#### Try it
Verbatim, and with nothing else, reproduce the data below from its first line through the line containing "Image resolution: width=1248".
- Opening Delimiter -
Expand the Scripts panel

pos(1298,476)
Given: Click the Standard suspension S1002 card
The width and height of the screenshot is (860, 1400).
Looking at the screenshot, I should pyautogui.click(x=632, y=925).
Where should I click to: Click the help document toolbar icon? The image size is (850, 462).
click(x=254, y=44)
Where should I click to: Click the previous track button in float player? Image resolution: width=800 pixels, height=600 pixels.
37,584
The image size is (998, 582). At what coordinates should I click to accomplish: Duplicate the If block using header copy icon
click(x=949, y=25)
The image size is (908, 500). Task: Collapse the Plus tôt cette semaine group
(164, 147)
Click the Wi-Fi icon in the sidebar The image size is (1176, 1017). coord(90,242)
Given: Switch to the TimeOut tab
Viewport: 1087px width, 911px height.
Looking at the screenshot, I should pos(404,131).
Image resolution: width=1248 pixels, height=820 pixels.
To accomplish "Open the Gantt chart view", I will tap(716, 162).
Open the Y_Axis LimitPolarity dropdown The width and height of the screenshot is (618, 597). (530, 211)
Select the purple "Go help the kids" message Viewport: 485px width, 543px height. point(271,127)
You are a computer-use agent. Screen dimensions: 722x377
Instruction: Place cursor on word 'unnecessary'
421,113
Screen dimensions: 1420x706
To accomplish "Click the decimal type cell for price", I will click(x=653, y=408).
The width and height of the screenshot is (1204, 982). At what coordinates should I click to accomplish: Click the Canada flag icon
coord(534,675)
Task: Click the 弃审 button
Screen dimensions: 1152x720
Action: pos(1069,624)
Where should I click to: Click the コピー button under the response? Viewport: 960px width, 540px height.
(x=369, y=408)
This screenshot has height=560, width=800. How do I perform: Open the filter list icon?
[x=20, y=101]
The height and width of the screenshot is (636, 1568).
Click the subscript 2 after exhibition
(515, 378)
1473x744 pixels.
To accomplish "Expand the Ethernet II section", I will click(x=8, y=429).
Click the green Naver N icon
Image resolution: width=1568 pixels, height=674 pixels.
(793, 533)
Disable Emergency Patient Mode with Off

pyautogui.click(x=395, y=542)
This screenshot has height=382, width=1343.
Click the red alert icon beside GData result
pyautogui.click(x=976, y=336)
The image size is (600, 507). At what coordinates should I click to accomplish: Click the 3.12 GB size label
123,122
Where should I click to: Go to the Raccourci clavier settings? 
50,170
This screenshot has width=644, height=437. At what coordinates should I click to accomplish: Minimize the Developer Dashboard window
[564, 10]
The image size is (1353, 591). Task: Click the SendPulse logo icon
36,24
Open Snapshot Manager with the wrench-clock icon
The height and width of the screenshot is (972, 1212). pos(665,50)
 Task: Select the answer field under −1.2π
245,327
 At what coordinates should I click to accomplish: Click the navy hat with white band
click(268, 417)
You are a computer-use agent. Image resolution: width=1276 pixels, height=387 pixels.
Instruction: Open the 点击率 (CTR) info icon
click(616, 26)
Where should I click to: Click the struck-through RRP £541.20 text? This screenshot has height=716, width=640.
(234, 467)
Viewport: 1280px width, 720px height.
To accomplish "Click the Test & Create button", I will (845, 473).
- Closing Delimiter -
#### Written answer
Expand the Scripts panel

pos(1298,476)
Given: Click the Standard suspension S1002 card
The width and height of the screenshot is (860, 1400).
Looking at the screenshot, I should pyautogui.click(x=632, y=925).
Where should I click to: Click the help document toolbar icon? The image size is (850, 462).
click(x=254, y=44)
Where should I click to: Click the previous track button in float player? Image resolution: width=800 pixels, height=600 pixels.
37,584
The image size is (998, 582). At what coordinates should I click to accomplish: Duplicate the If block using header copy icon
click(x=949, y=25)
The image size is (908, 500). Task: Collapse the Plus tôt cette semaine group
(164, 147)
Click the Wi-Fi icon in the sidebar The image size is (1176, 1017). coord(90,242)
Given: Switch to the TimeOut tab
Viewport: 1087px width, 911px height.
Looking at the screenshot, I should pos(404,131).
Image resolution: width=1248 pixels, height=820 pixels.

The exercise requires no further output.